During a select committee session in Parliament on 22 February 2010 to examine the National Audit Office's (NAO) report on HMRC's telephone services, Leigh told departmental officials: "During the tax credit renewals peak in 2008 you only managed to answer a third of calls. So these are vulnerable people with desperate problems and you are only answering a third of their calls.

"Now frankly this may be because your workforce is only spending around 38% of its time dealing with customers… so you are not running an efficient organisation," he added.

Lesley Strathie, permanent secretary and chief executive of HMRC, responded that Leigh was being "slightly unfair" because he was referring to the period April 2008 to March 2009. She added the NAO's report has recognised improvements in its calls handling,.

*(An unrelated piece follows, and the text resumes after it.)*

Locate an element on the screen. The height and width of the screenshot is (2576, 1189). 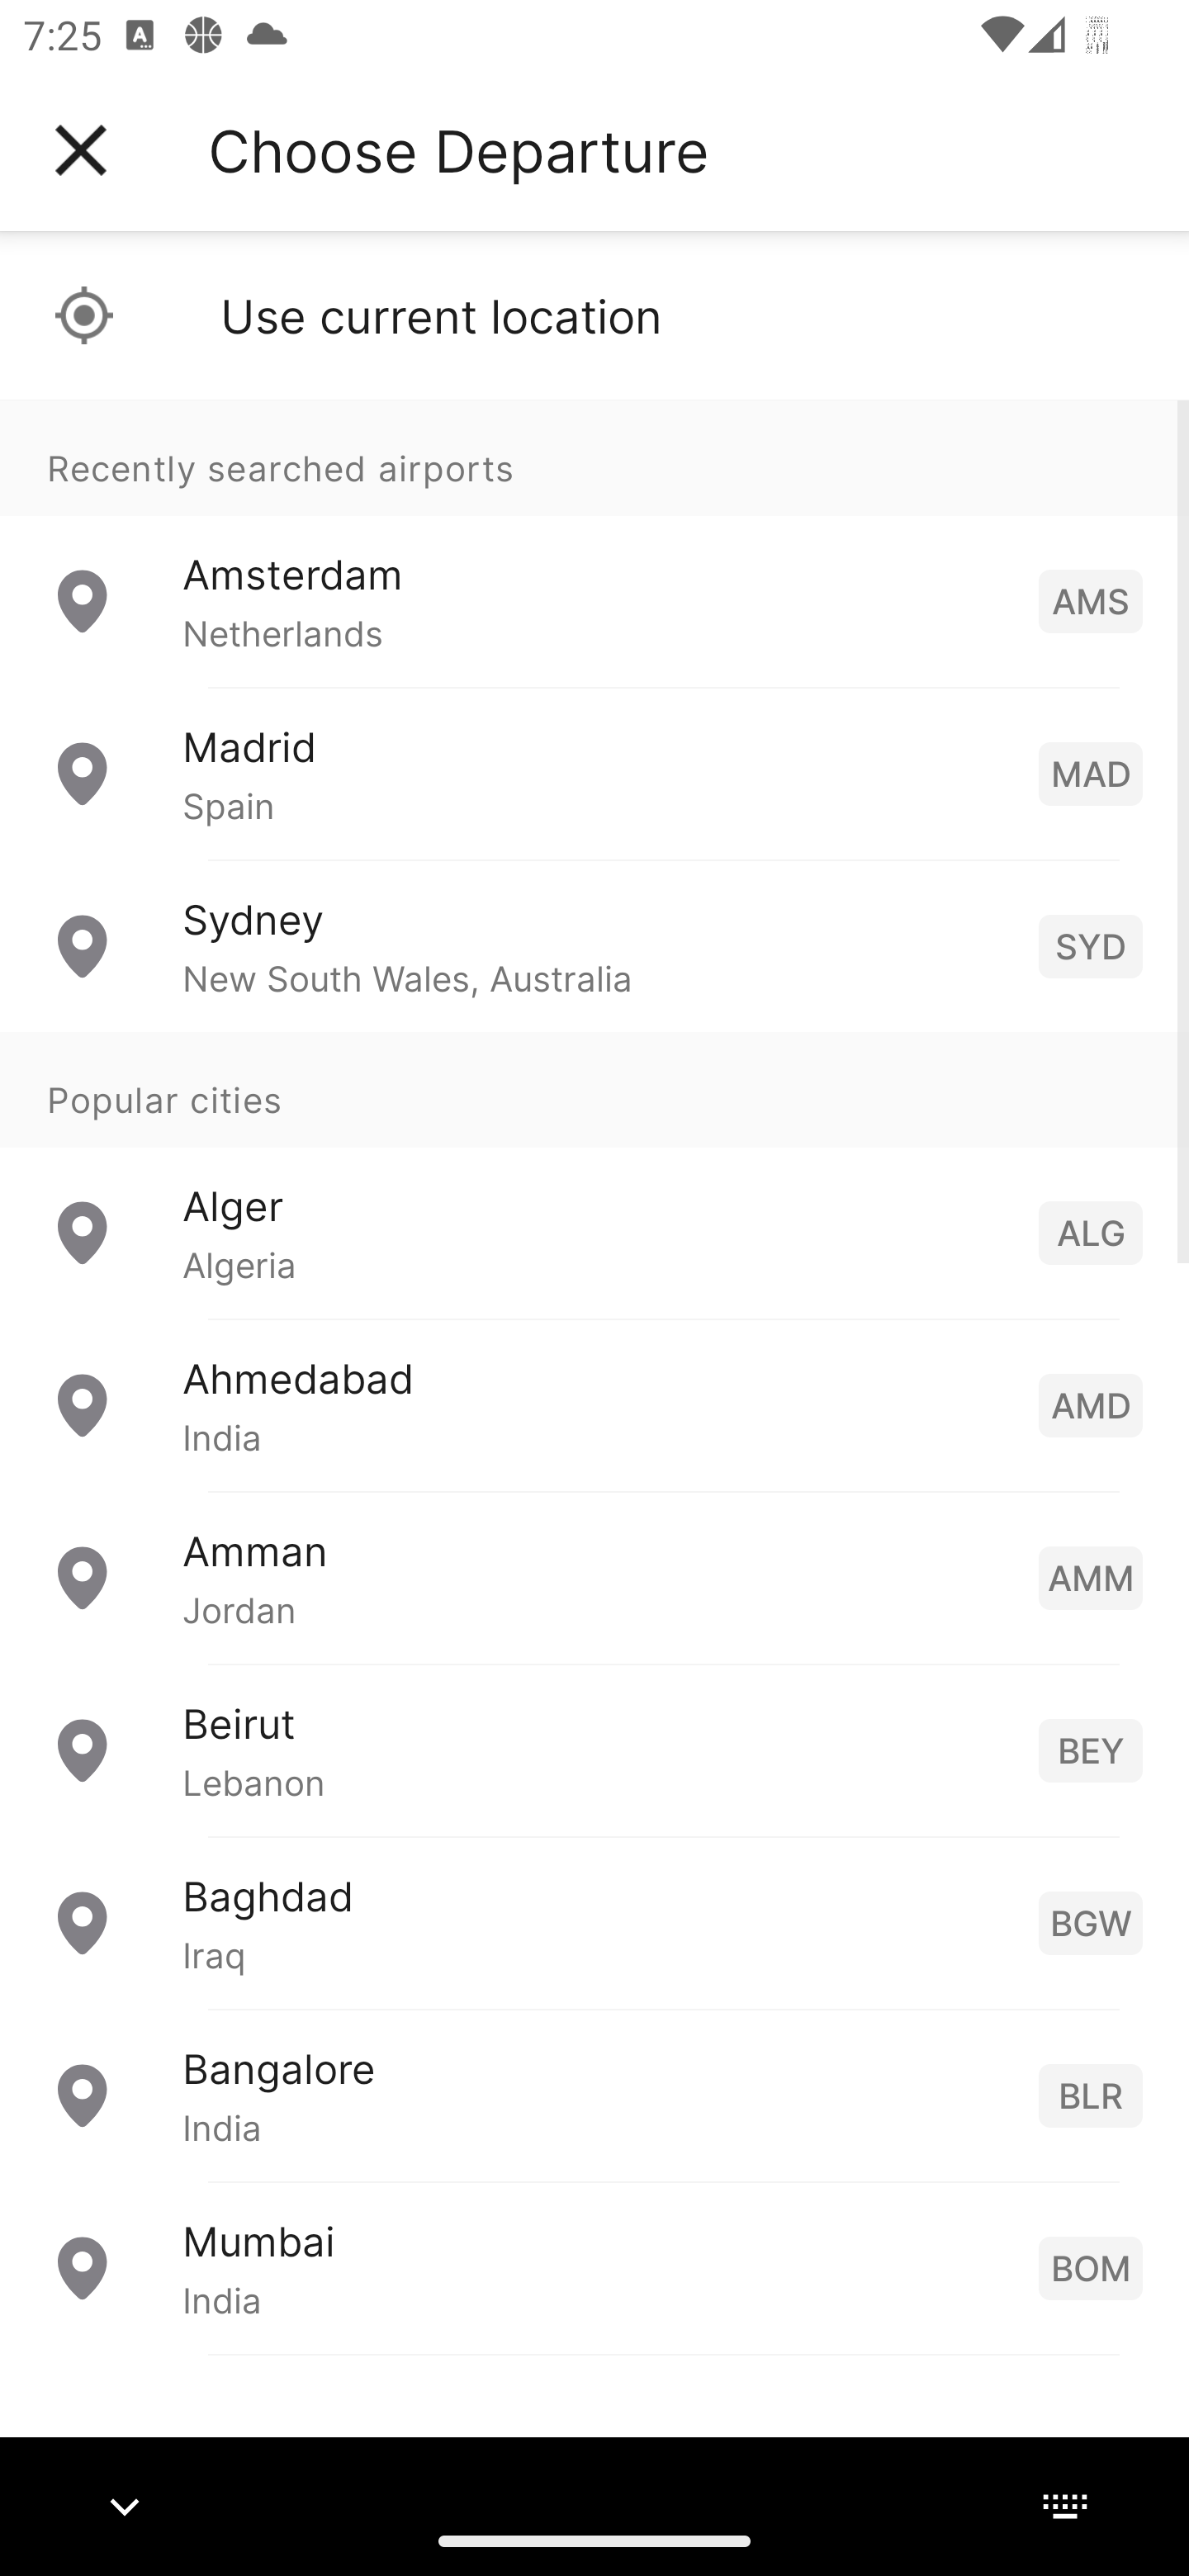
Madrid Spain MAD is located at coordinates (594, 774).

"We are now at the end of January achieving an average of 77% of calls answered, against 55% last year," she said. However, she admitted that "we still have a way to go" to achieve a target of 89%.

Responding to a question from Conservative MP Angela Browning about how the department is preventing avoidable contacts, HMRC's customer contact director Chris Hopson said it had put in place a system whereby staff have been asked to alert the management every time they believe a call is unnecessary.

"I will give you a very specific example," he said. "We send out a letter every year to those people who are completing self-assessment for the first time. We sent out about 660,000 of these letters and it was very clear from the feedback that there was one element of the letter that was confusing people. So we have now changed that letter and saved ourselves 88,000 phone calls as a result."

Leigh asked how the department met the needs of many people, including many of the elderly, who prefer face to face contact to "talking to a machine".

Strathie responded there was a "very low" requirement for face to face contact and that the proportion of customers who say the telephone is their preferred channel is more than 80%.